● TRY IT: For the data below, say how many lines contain "toolbar". Only the number should be given.

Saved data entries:

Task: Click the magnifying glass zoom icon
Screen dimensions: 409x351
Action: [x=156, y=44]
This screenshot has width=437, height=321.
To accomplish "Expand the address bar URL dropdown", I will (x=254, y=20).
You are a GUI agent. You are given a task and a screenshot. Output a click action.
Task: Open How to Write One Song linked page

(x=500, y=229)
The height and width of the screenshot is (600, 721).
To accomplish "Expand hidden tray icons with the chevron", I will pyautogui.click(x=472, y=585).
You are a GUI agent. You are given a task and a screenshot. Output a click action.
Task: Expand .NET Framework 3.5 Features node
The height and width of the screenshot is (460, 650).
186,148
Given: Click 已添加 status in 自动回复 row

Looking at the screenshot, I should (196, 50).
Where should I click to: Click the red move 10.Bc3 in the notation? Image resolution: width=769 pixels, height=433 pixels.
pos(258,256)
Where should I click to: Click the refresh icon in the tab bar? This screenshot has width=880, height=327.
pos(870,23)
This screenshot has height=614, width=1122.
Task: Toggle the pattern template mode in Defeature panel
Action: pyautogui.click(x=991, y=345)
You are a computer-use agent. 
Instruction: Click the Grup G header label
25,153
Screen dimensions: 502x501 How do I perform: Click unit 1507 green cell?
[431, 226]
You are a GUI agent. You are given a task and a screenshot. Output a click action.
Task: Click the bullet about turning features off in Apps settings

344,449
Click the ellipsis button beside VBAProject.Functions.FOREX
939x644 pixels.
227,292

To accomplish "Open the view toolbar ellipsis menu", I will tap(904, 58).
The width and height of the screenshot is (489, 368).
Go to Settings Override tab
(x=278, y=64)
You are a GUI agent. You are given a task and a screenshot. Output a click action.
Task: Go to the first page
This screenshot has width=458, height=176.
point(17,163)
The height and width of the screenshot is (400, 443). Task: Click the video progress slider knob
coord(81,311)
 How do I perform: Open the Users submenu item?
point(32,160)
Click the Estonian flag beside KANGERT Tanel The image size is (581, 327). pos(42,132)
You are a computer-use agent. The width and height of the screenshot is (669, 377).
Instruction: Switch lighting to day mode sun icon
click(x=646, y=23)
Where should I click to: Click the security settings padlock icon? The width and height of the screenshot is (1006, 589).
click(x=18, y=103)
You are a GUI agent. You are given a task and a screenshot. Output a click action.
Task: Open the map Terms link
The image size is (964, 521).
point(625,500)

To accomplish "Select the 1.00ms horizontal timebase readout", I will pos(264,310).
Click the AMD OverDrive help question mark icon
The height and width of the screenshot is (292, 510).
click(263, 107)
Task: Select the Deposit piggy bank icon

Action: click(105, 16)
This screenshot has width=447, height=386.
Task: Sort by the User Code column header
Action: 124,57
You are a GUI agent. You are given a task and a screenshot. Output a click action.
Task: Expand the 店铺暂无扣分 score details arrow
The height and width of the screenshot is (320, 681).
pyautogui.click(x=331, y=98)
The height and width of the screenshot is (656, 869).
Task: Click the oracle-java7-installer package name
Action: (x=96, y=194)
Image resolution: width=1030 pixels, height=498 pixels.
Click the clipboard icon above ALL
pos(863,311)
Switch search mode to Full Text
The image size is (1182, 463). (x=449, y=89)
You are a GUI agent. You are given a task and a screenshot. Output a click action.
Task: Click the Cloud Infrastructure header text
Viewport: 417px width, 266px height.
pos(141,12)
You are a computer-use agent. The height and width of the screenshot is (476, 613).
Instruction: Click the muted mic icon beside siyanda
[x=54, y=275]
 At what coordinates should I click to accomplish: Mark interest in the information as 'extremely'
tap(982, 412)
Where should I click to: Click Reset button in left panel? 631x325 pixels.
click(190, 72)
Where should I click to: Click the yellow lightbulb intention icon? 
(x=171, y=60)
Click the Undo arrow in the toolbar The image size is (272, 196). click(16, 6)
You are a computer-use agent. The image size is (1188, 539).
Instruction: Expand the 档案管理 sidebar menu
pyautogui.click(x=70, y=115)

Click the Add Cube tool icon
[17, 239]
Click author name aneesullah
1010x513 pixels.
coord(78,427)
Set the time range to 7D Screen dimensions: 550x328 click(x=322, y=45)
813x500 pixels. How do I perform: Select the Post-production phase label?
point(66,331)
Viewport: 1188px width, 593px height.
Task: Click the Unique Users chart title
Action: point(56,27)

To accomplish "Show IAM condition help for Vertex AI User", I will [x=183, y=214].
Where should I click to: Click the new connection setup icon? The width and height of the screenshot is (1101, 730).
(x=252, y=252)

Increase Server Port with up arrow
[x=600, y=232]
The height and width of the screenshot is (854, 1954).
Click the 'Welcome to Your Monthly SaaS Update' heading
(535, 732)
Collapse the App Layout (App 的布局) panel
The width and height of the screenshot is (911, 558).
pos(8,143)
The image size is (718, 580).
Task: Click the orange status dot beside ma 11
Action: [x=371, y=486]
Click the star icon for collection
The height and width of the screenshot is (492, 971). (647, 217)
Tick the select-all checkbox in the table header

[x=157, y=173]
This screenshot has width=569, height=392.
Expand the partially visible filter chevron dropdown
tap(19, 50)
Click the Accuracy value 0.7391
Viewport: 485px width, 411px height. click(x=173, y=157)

● RESPONSE FOR THIS EXERCISE: 2